Built for speed, not for comfort
Boyd & Richerson make a further observation about the implications of imitative transmission for cultural evolution: there is a necessary trade-off between the efficiency of imitation and the vulnerability of a social system to exploitation by maladaptive or parasitic behaviourial variants. In other words, the less discerning we are about where we copy from, the more we are prone to error. The less information individuals collect about the relative fitness of potential strategies, the more likely it is that they will imitate a strategy that is not fitness-enhancing. Dawkins and the "new atheists" tend to see a great deal of culture, especially religion, as maladaptive variations that are parasites on our cultural capabilities. But this is an gross oversimplification.
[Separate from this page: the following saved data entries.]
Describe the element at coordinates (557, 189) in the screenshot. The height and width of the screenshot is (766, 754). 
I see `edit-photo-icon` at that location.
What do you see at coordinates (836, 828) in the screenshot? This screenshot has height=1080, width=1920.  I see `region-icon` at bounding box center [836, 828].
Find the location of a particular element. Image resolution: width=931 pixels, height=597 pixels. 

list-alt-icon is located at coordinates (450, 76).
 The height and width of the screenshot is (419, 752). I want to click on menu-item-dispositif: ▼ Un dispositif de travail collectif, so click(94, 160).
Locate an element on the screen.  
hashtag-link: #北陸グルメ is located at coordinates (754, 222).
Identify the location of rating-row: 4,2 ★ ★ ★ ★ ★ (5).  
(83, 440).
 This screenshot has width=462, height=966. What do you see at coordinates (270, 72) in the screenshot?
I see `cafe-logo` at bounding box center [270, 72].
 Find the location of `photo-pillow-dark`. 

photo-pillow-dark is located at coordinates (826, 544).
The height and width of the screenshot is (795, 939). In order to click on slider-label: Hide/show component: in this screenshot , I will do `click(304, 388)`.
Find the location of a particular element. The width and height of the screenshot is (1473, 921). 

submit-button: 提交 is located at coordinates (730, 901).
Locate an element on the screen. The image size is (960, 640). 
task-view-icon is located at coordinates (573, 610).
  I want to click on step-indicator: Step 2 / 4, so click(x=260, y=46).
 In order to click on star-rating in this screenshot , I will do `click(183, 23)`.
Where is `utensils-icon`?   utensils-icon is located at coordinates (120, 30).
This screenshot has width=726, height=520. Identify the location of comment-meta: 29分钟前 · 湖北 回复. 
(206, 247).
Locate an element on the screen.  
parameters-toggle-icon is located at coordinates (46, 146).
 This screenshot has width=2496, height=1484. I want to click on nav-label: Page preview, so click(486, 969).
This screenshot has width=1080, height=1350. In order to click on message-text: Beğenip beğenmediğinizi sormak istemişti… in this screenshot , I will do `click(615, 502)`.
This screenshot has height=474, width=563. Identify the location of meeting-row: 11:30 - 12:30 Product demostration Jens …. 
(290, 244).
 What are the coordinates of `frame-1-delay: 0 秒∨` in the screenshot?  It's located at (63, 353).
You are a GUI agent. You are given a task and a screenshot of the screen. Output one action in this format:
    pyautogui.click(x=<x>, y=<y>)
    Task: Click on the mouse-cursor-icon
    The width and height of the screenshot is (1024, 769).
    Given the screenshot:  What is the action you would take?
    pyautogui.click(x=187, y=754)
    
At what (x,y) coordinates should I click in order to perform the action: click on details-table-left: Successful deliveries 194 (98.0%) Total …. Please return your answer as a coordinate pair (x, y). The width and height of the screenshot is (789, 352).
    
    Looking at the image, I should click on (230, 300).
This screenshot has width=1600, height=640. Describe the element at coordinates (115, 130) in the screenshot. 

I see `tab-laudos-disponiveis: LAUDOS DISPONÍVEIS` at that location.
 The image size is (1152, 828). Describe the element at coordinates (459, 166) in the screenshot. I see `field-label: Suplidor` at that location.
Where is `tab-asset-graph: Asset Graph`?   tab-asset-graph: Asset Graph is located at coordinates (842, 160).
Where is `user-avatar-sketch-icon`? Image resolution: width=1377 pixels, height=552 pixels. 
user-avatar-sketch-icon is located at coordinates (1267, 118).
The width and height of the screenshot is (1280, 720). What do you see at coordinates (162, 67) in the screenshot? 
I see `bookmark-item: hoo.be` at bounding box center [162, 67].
Firstly, it is extremely difficult to determine whether behaviour sets are actually adaptive or maladaptive. Secondly, the possibility of exploitation is a necessary trade-off for a cultural system that is capable of learning and adapting over human timescales.
In Chapter IV of my book, I argue that there is a third important component of political personality: an individual's willingness to change and adapt their beliefs in light of changing circumstances. Although essentially speculative, I believe that an evolved capacity for cultural evolution might have created a psychological toolkit to make judgements about when to critically examine beliefs, and that that there is almost certainly likely to be (for biological, developmental and cultural reasons) a distribution of valid values that psychological trigger can be tuned to. To bring the discussion back to Rawls again, political systems (but especially democracies) should be blind to the possibility of variation in individual's willingness to compromise: they must be robust to the possibility of both centrist preferences and polarised politics. The corrollary of this, since I do so enjoy undermining centrists, is that techncratic centrism cannot be utilised as a universal principle of governance.